## PROBLEM TO SOLVE
An exact repetition of all the entries that follow is required.

Stored items:
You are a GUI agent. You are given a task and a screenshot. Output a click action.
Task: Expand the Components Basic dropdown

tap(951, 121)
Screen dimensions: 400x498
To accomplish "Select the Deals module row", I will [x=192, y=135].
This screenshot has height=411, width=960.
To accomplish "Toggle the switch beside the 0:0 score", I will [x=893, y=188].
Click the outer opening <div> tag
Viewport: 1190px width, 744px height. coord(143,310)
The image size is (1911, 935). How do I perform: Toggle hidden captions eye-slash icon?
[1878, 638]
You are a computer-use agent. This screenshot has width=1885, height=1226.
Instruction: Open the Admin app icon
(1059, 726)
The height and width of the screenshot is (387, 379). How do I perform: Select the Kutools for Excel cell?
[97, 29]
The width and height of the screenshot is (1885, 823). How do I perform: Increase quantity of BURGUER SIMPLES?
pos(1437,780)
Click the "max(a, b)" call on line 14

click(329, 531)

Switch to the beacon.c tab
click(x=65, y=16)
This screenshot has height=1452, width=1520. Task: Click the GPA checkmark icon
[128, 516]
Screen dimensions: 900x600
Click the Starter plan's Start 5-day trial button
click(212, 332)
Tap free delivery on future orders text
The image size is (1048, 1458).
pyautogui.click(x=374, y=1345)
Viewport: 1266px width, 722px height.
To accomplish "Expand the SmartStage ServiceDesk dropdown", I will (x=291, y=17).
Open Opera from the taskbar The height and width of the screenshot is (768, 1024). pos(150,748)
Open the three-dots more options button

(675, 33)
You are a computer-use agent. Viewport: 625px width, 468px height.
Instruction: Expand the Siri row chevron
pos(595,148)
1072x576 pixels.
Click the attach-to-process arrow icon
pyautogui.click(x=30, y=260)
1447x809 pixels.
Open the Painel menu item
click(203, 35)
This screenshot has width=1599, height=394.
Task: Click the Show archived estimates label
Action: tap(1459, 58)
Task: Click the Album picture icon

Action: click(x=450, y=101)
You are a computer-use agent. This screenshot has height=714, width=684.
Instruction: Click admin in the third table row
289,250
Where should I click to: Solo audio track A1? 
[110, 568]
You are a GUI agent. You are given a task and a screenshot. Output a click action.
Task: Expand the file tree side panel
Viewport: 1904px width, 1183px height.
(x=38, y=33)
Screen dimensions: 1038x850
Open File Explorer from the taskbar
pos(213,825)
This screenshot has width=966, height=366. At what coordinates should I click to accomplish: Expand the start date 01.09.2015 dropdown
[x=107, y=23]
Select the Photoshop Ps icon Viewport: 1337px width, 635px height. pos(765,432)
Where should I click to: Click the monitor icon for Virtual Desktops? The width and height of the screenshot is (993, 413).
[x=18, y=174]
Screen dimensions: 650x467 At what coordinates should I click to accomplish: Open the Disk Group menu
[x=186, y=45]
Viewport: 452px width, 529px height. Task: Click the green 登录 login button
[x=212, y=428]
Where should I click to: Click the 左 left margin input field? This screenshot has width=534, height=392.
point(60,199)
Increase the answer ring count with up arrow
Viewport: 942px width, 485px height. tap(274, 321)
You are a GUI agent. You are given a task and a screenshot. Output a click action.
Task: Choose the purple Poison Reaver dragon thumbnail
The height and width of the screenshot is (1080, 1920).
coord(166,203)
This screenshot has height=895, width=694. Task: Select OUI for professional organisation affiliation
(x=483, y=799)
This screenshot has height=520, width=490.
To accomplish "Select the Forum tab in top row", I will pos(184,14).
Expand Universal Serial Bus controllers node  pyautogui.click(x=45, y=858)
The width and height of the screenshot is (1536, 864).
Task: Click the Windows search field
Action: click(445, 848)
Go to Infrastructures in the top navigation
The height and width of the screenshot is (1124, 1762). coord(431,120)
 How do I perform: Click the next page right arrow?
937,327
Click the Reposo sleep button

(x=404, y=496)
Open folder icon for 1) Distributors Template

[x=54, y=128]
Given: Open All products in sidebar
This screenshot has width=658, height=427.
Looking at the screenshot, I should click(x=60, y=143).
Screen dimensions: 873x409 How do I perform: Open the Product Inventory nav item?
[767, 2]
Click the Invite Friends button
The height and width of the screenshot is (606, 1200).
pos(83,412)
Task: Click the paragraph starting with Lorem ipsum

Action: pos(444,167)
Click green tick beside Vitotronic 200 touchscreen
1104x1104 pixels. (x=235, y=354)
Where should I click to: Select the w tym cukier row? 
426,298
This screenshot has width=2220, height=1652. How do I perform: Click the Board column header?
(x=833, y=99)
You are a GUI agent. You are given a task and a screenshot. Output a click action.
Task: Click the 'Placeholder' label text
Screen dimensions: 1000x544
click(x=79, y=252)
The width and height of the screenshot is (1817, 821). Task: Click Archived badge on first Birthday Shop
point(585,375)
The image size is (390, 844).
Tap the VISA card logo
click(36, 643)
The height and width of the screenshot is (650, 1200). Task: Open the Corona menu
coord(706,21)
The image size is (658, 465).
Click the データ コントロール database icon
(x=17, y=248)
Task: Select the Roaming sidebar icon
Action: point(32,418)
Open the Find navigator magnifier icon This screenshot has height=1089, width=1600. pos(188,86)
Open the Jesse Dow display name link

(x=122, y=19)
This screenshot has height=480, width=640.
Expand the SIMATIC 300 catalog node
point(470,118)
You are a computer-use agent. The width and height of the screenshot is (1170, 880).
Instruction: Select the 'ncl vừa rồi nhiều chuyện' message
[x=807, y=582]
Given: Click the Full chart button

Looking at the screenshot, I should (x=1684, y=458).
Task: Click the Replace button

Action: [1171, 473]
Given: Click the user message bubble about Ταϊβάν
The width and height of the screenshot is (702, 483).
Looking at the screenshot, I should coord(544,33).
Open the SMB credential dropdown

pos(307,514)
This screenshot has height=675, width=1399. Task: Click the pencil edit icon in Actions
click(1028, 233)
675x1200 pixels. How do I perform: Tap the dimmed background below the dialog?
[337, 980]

## ANSWER FOR THIS EXERCISE
You are a GUI agent. You are given a task and a screenshot. Output a click action.
Task: Expand the Components Basic dropdown

tap(951, 121)
Screen dimensions: 400x498
To accomplish "Select the Deals module row", I will [x=192, y=135].
This screenshot has height=411, width=960.
To accomplish "Toggle the switch beside the 0:0 score", I will [x=893, y=188].
Click the outer opening <div> tag
Viewport: 1190px width, 744px height. coord(143,310)
The image size is (1911, 935). How do I perform: Toggle hidden captions eye-slash icon?
[1878, 638]
You are a computer-use agent. This screenshot has width=1885, height=1226.
Instruction: Open the Admin app icon
(1059, 726)
The height and width of the screenshot is (387, 379). How do I perform: Select the Kutools for Excel cell?
[97, 29]
The width and height of the screenshot is (1885, 823). How do I perform: Increase quantity of BURGUER SIMPLES?
pos(1437,780)
Click the "max(a, b)" call on line 14

click(329, 531)

Switch to the beacon.c tab
click(x=65, y=16)
This screenshot has height=1452, width=1520. Task: Click the GPA checkmark icon
[128, 516]
Screen dimensions: 900x600
Click the Starter plan's Start 5-day trial button
click(212, 332)
Tap free delivery on future orders text
The image size is (1048, 1458).
pyautogui.click(x=374, y=1345)
Viewport: 1266px width, 722px height.
To accomplish "Expand the SmartStage ServiceDesk dropdown", I will (x=291, y=17).
Open Opera from the taskbar The height and width of the screenshot is (768, 1024). pos(150,748)
Open the three-dots more options button

(675, 33)
You are a computer-use agent. Viewport: 625px width, 468px height.
Instruction: Expand the Siri row chevron
pos(595,148)
1072x576 pixels.
Click the attach-to-process arrow icon
pyautogui.click(x=30, y=260)
1447x809 pixels.
Open the Painel menu item
click(203, 35)
This screenshot has width=1599, height=394.
Task: Click the Show archived estimates label
Action: tap(1459, 58)
Task: Click the Album picture icon

Action: click(x=450, y=101)
You are a computer-use agent. This screenshot has height=714, width=684.
Instruction: Click admin in the third table row
289,250
Where should I click to: Solo audio track A1? 
[110, 568]
You are a GUI agent. You are given a task and a screenshot. Output a click action.
Task: Expand the file tree side panel
Viewport: 1904px width, 1183px height.
(x=38, y=33)
Screen dimensions: 1038x850
Open File Explorer from the taskbar
pos(213,825)
This screenshot has width=966, height=366. At what coordinates should I click to accomplish: Expand the start date 01.09.2015 dropdown
[x=107, y=23]
Select the Photoshop Ps icon Viewport: 1337px width, 635px height. pos(765,432)
Where should I click to: Click the monitor icon for Virtual Desktops? The width and height of the screenshot is (993, 413).
[x=18, y=174]
Screen dimensions: 650x467 At what coordinates should I click to accomplish: Open the Disk Group menu
[x=186, y=45]
Viewport: 452px width, 529px height. Task: Click the green 登录 login button
[x=212, y=428]
Where should I click to: Click the 左 left margin input field? This screenshot has width=534, height=392.
point(60,199)
Increase the answer ring count with up arrow
Viewport: 942px width, 485px height. tap(274, 321)
You are a GUI agent. You are given a task and a screenshot. Output a click action.
Task: Choose the purple Poison Reaver dragon thumbnail
The height and width of the screenshot is (1080, 1920).
coord(166,203)
This screenshot has height=895, width=694. Task: Select OUI for professional organisation affiliation
(x=483, y=799)
This screenshot has height=520, width=490.
To accomplish "Select the Forum tab in top row", I will pos(184,14).
Expand Universal Serial Bus controllers node  pyautogui.click(x=45, y=858)
The width and height of the screenshot is (1536, 864).
Task: Click the Windows search field
Action: click(445, 848)
Go to Infrastructures in the top navigation
The height and width of the screenshot is (1124, 1762). coord(431,120)
 How do I perform: Click the next page right arrow?
937,327
Click the Reposo sleep button

(x=404, y=496)
Open folder icon for 1) Distributors Template

[x=54, y=128]
Given: Open All products in sidebar
This screenshot has width=658, height=427.
Looking at the screenshot, I should click(x=60, y=143).
Screen dimensions: 873x409 How do I perform: Open the Product Inventory nav item?
[767, 2]
Click the Invite Friends button
The height and width of the screenshot is (606, 1200).
pos(83,412)
Task: Click the paragraph starting with Lorem ipsum

Action: pos(444,167)
Click green tick beside Vitotronic 200 touchscreen
1104x1104 pixels. (x=235, y=354)
Where should I click to: Select the w tym cukier row? 
426,298
This screenshot has width=2220, height=1652. How do I perform: Click the Board column header?
(x=833, y=99)
You are a GUI agent. You are given a task and a screenshot. Output a click action.
Task: Click the 'Placeholder' label text
Screen dimensions: 1000x544
click(x=79, y=252)
The width and height of the screenshot is (1817, 821). Task: Click Archived badge on first Birthday Shop
point(585,375)
The image size is (390, 844).
Tap the VISA card logo
click(36, 643)
The height and width of the screenshot is (650, 1200). Task: Open the Corona menu
coord(706,21)
The image size is (658, 465).
Click the データ コントロール database icon
(x=17, y=248)
Task: Select the Roaming sidebar icon
Action: point(32,418)
Open the Find navigator magnifier icon This screenshot has height=1089, width=1600. pos(188,86)
Open the Jesse Dow display name link

(x=122, y=19)
This screenshot has height=480, width=640.
Expand the SIMATIC 300 catalog node
point(470,118)
You are a computer-use agent. The width and height of the screenshot is (1170, 880).
Instruction: Select the 'ncl vừa rồi nhiều chuyện' message
[x=807, y=582]
Given: Click the Full chart button

Looking at the screenshot, I should (x=1684, y=458).
Task: Click the Replace button

Action: [1171, 473]
Given: Click the user message bubble about Ταϊβάν
The width and height of the screenshot is (702, 483).
Looking at the screenshot, I should coord(544,33).
Open the SMB credential dropdown

pos(307,514)
This screenshot has height=675, width=1399. Task: Click the pencil edit icon in Actions
click(1028, 233)
675x1200 pixels. How do I perform: Tap the dimmed background below the dialog?
[337, 980]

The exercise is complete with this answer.